Actually no, because the pre-trained tokenizer only knows tokens, not tokens + POS tags. A better way to do this would be to create an additional input to the model (besides input_ids
and token_type_ids
) called pos_tag_ids
, for which you can add an additional embedding layer (nn.Embedding
). In that way, you can sum the embeddings of the tokens, token types and the POS tags. Let’s illustrate this for a pre-trained BERT model:
We first have to modify the BertEmbeddings class. In short, we’ll add an embedding layer for the POS tags:
class BertEmbeddings(nn.Module):
"""Construct the embeddings from word, position and token_type embeddings."""

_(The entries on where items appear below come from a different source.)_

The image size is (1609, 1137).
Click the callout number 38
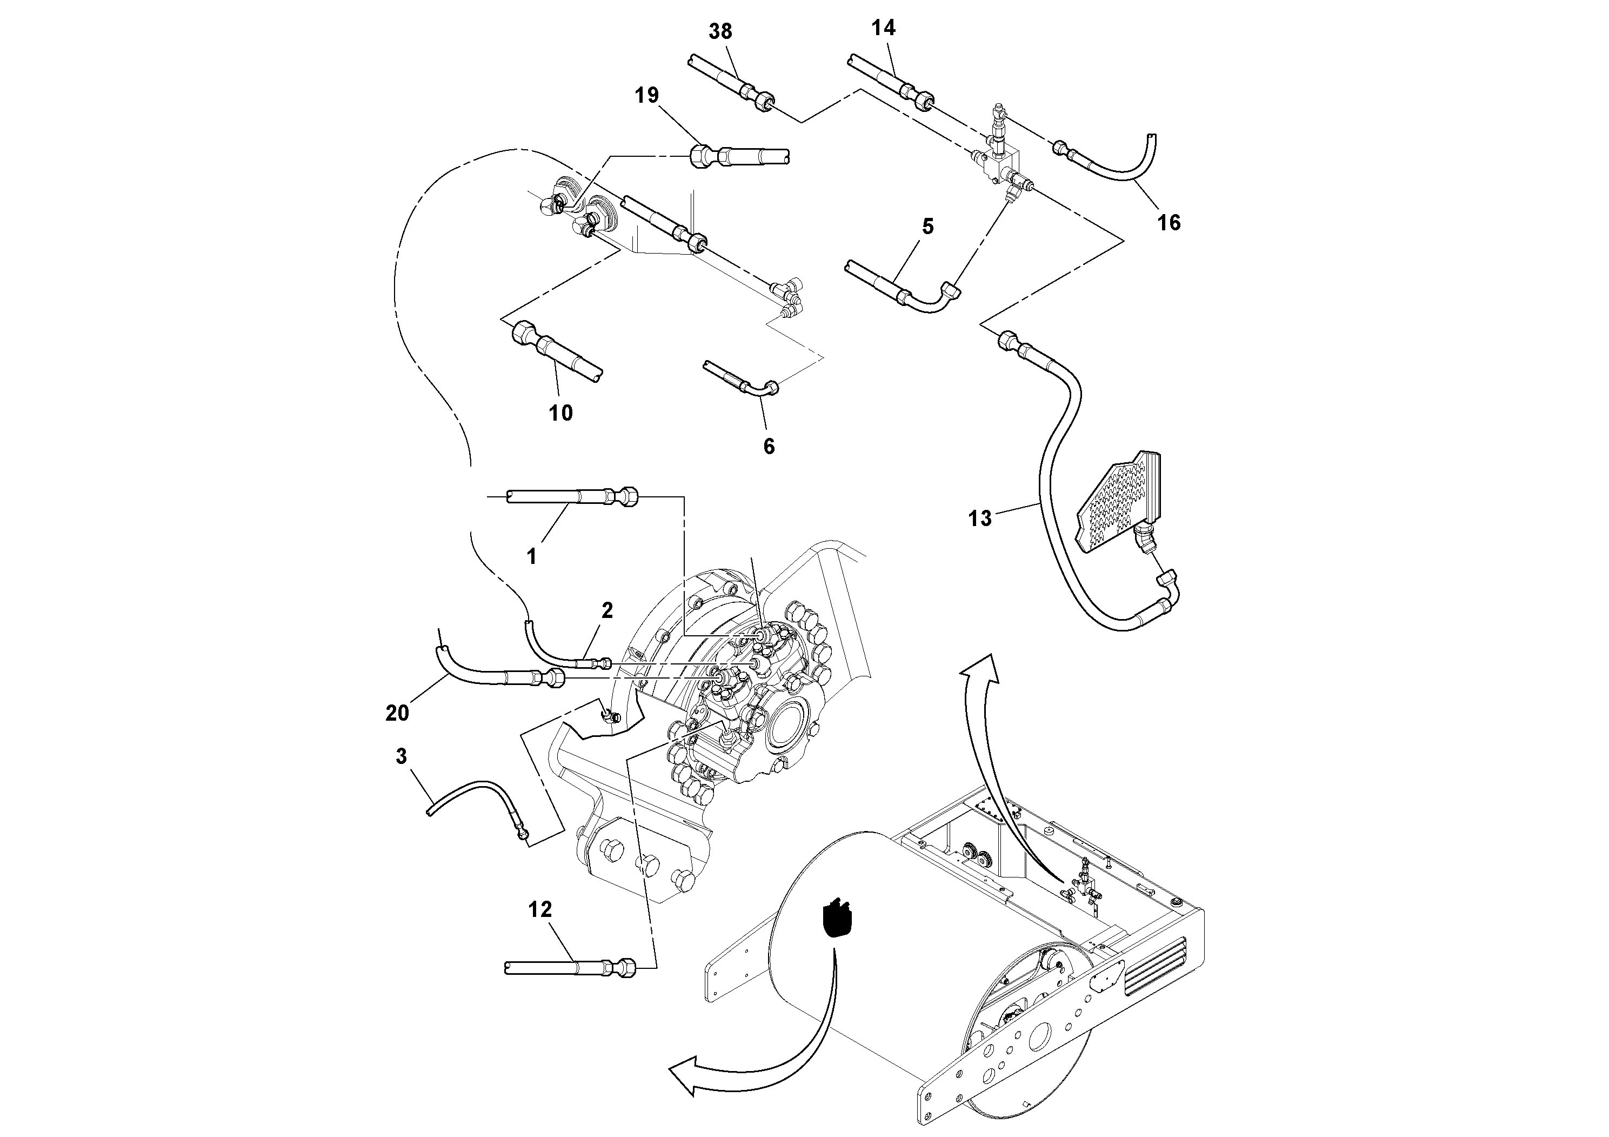click(720, 31)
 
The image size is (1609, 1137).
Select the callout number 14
click(884, 28)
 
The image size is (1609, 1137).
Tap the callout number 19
click(647, 95)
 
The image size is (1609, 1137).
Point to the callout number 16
click(1168, 223)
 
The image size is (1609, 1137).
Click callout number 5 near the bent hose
click(928, 227)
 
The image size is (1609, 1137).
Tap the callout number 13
click(980, 518)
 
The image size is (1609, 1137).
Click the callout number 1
click(532, 556)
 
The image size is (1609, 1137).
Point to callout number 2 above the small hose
click(607, 610)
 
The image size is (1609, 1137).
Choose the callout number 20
click(397, 713)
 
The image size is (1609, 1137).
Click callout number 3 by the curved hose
click(402, 756)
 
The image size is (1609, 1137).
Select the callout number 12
click(540, 909)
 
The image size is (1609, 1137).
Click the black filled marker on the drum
click(837, 918)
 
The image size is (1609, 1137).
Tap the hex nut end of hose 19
click(701, 155)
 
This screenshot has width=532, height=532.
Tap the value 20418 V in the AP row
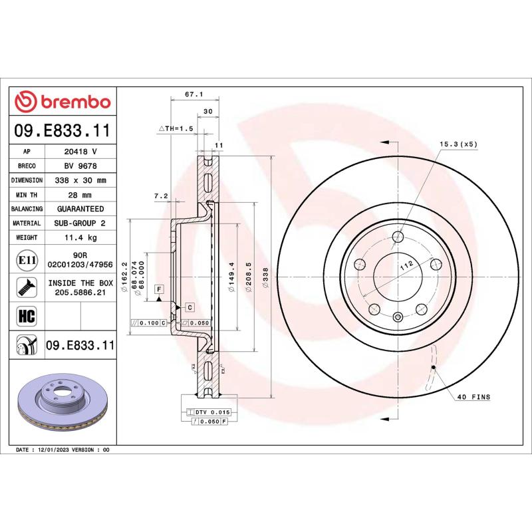click(x=80, y=152)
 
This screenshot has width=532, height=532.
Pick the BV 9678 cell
click(x=80, y=166)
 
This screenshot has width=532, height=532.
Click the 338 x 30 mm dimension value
click(x=80, y=180)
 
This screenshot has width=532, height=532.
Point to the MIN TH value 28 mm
click(x=80, y=195)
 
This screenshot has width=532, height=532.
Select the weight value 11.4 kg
click(x=80, y=237)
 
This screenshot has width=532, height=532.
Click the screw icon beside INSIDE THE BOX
click(x=27, y=287)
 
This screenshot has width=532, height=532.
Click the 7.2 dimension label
click(x=161, y=196)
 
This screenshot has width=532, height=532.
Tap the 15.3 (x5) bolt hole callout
click(x=458, y=144)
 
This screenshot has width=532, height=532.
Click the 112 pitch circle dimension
click(x=407, y=265)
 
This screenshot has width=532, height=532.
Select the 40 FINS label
click(x=473, y=397)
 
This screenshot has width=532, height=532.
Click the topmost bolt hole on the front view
click(x=398, y=237)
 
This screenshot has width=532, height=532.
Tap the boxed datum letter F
click(x=159, y=289)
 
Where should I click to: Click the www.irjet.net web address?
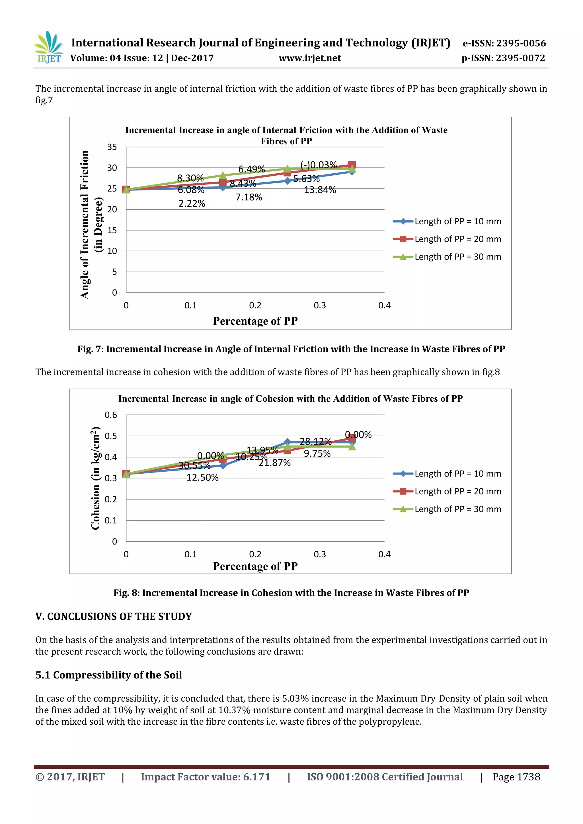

def __init__(self, config):
super().__init__()
self.word_embeddings = nn.Embedding(config.vocab_size, config.hidden_size, padding_idx=config.pad_token_id)
self.position_embeddings = nn.Embedding(config.max_position_embeddings, config.hidden_size)
self.token_type_embeddings = nn.Embedding(config.type_vocab_size, config.hidden_size)
self.pos_tag_embeddings = nn.Embedding(max_number_of_pos_tags, config.hidden_size)
(...)
def forward(
self, input_ids=None, pos_tag_ids=None, token_type_ids=None, position_ids=None, inputs_embeds=None, past_key_values_length=0
):
if input_ids is not None:
input_shape = input_ids.size()
else:
input_shape = inputs_embeds.size()[:-1]
seq_length = input_shape[1]
if position_ids is None:
position_ids = self.position_ids[:, past_key_values_length : seq_length + past_key_values_length]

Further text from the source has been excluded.